Figure 2.2:

Distribution of proficiency levels (Document scale), by educational attainment, Canada,
population aged 16 and over, 2003

Bar graph showing proficiency levels by education in ages 16 and over

Source:International Adult Literacy and Skills Survey, 2003.

Skills upgrading

Even though workers with less than a high-school education are likely to have the greatest need to upgrade their skills, they are the least likely to participate in adult education.11 The most recent Canadian data indicate that individuals with a university degree are five times more likely than individuals with a high-school education or less to participate in formal job-related adult learning (Myers and Myles, 2005). Peters (2004) uses both the 1998 and 2003 versions of the Adult Education and Training Survey to further investigate this training gap. She shows that adults with low levels of initial education are significantly less likely than their more educated counterparts to benefit from employer-supported training (Figure 2.3). She also shows that there was little change in the level of employer support between 1997 and 2002.

The 2003 AETS also aimed to gain a picture of participation in training over the longer term by asking questions about previous participation in past 5 years and the likelihood of future participation in the next three years. Peters (2004) defined long-term non-trainees as nonparticipants in job-related training in 2002, who also a) had no job-related training between January 1997 to December 2001; and b) stated that they were “not likely at all” to take training in the coming three years.
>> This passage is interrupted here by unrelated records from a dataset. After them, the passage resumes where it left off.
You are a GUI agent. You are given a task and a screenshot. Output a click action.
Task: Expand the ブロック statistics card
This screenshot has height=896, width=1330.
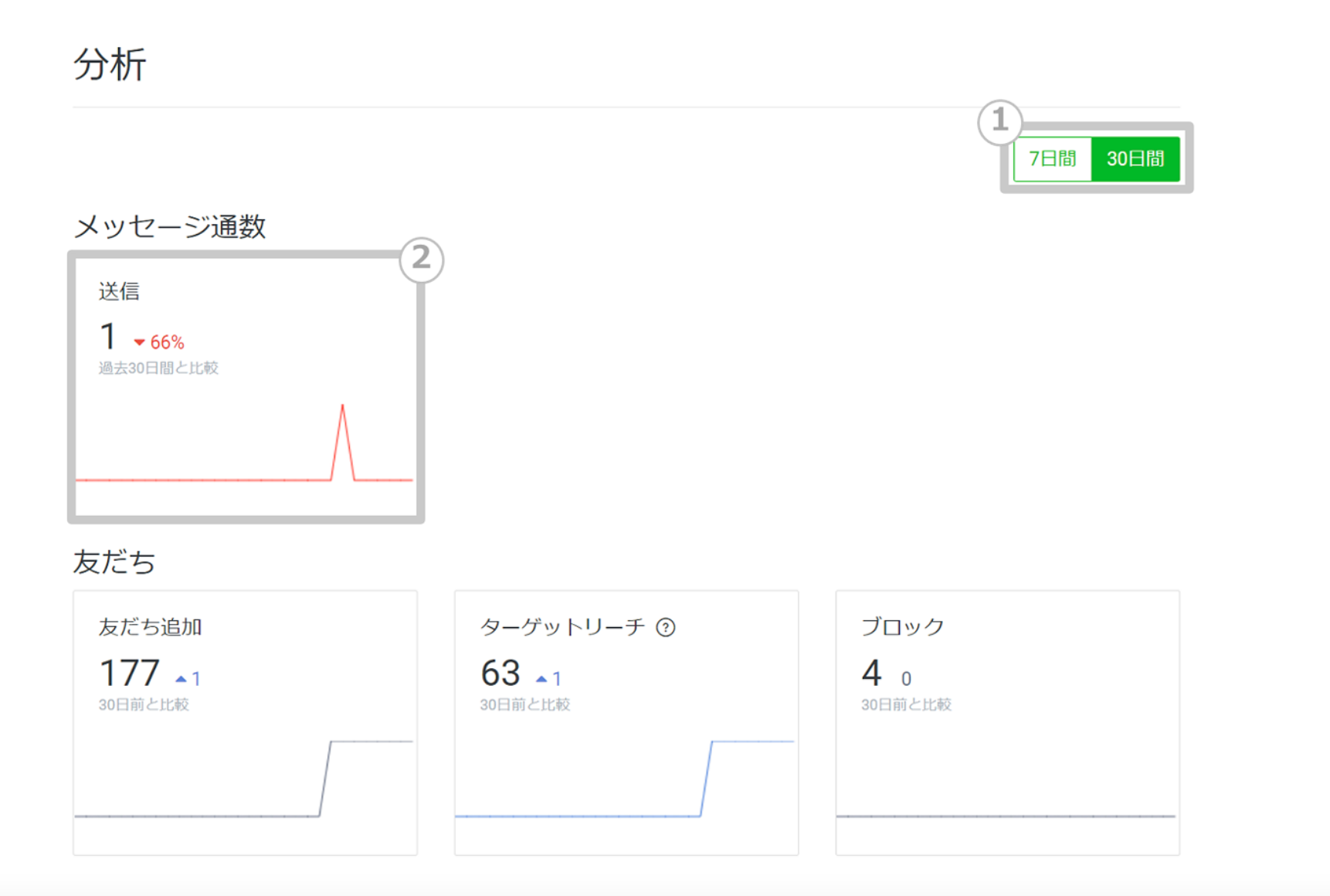[x=1006, y=722]
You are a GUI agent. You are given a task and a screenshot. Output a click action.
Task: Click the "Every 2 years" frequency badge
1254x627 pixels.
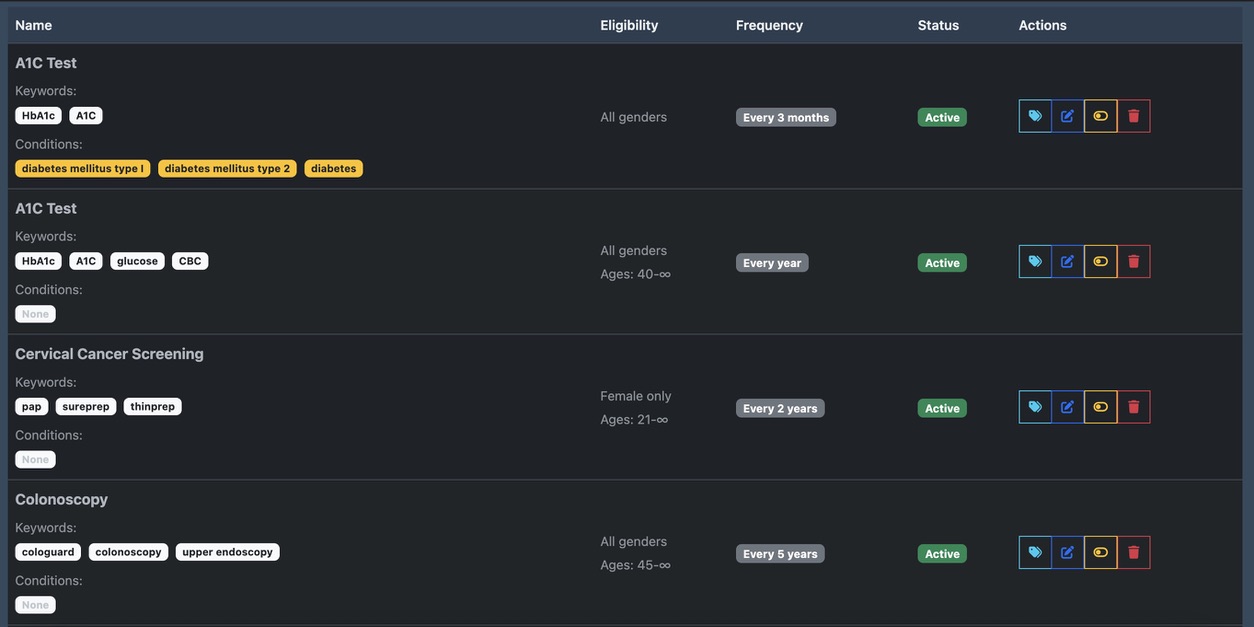780,408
Long-term trainees are defined as participants in 2002, who also a) took job-related training over the January 1997 to December 2001 period; and b) stated that they were “very likely” to take training in the coming three years. Peters found that the majority (56 percent) of long-term non-trainees had only a high-school diploma or less. In contrast, the vast majority (about 80 percent) of long-term trainees have completed some level of post-secondary education.


11 Numerous studies have shown that the more education an individual has the more likely they are to participate in learning later in life (de Broucker, 1997; OECD, 1999; OECD, 2003a; Peters, 2004).